- _HOW TO COMPLETE THIS TASK_: Every line in the data below has to be repeated exactly; no picture belongs in the result.

──────── DATA SUPPLIED

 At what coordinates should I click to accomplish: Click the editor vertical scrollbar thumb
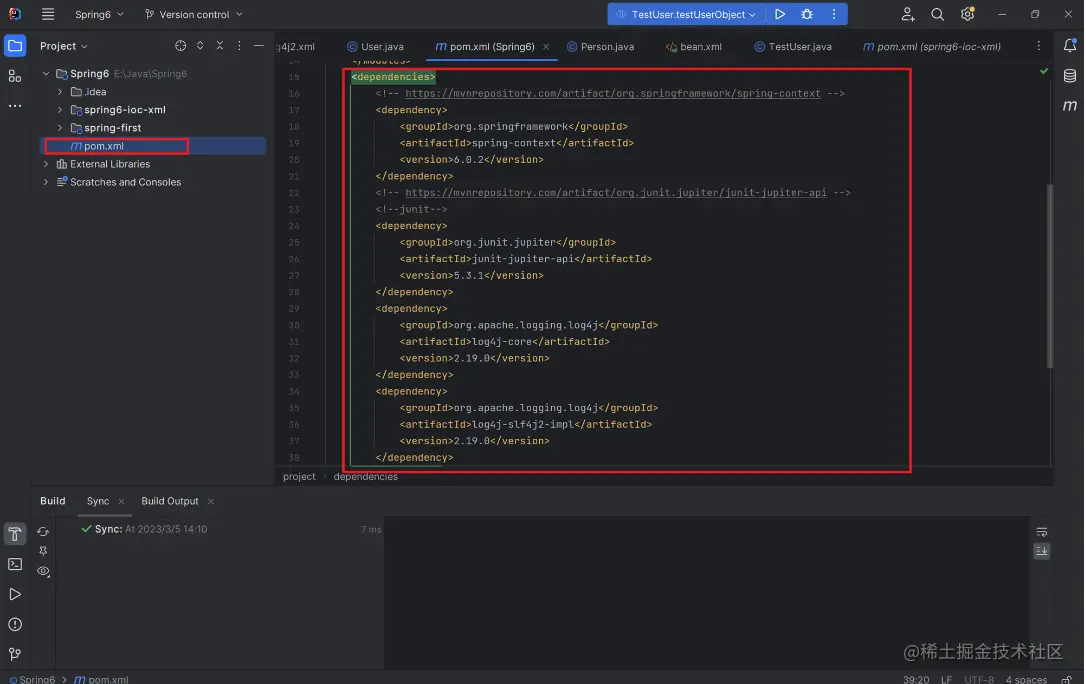(1049, 275)
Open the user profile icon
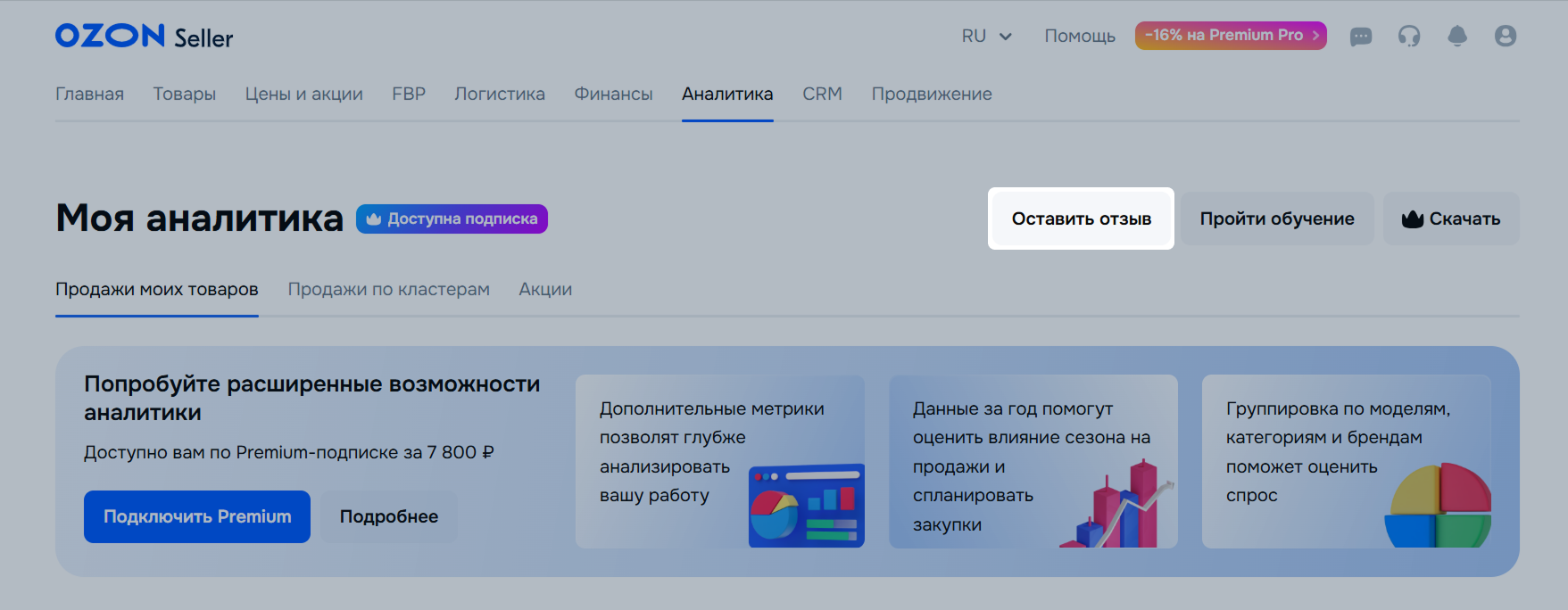Image resolution: width=1568 pixels, height=610 pixels. (1505, 37)
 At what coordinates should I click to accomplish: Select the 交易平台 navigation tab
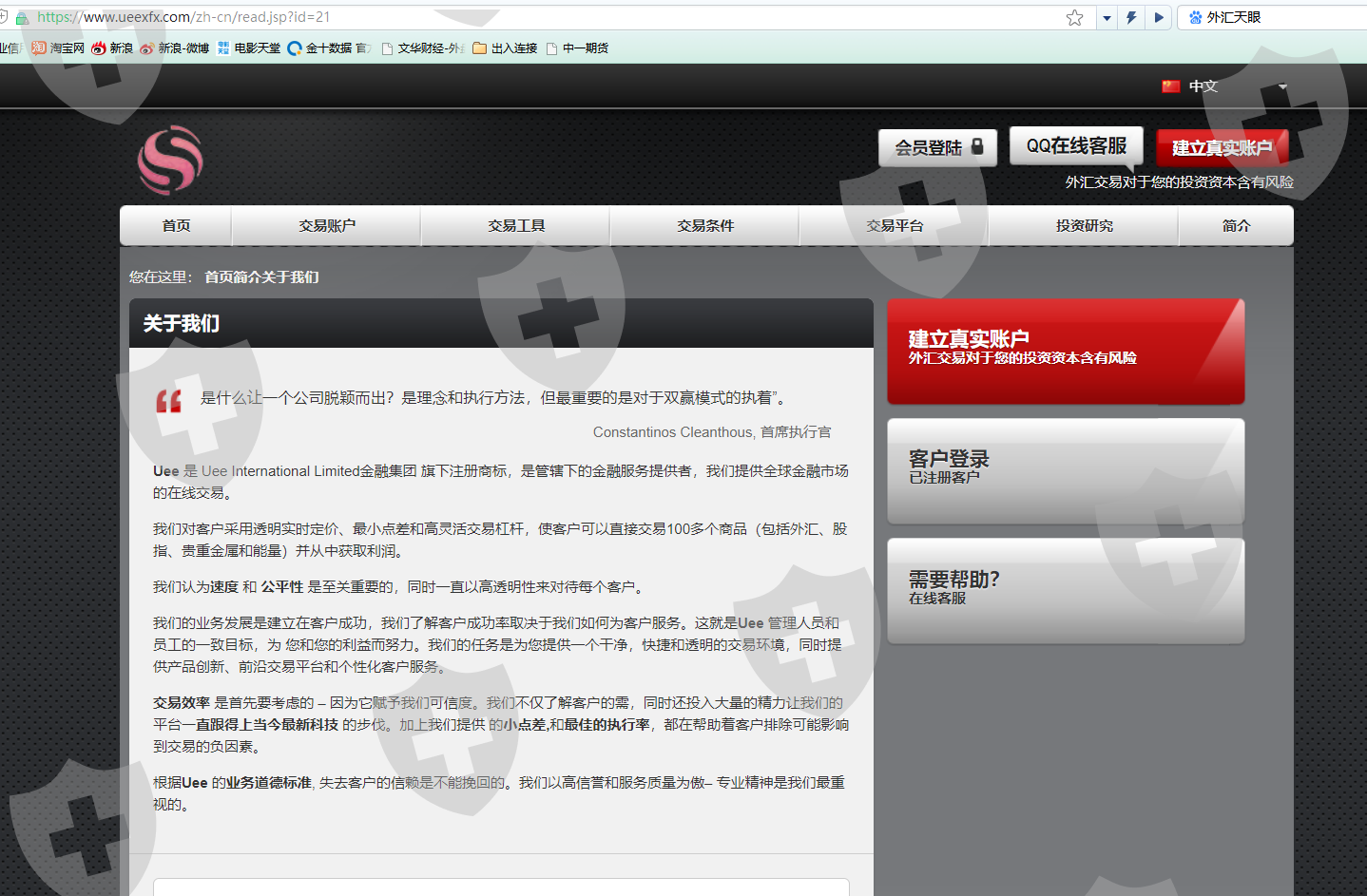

────────────────

- _EXPECTED OUTPUT_:
 At what coordinates should I click to accomplish: Click the editor vertical scrollbar thumb
(1049, 275)
Open the user profile icon
Image resolution: width=1568 pixels, height=610 pixels. (1505, 37)
 At what coordinates should I click to accomplish: Select the 交易平台 navigation tab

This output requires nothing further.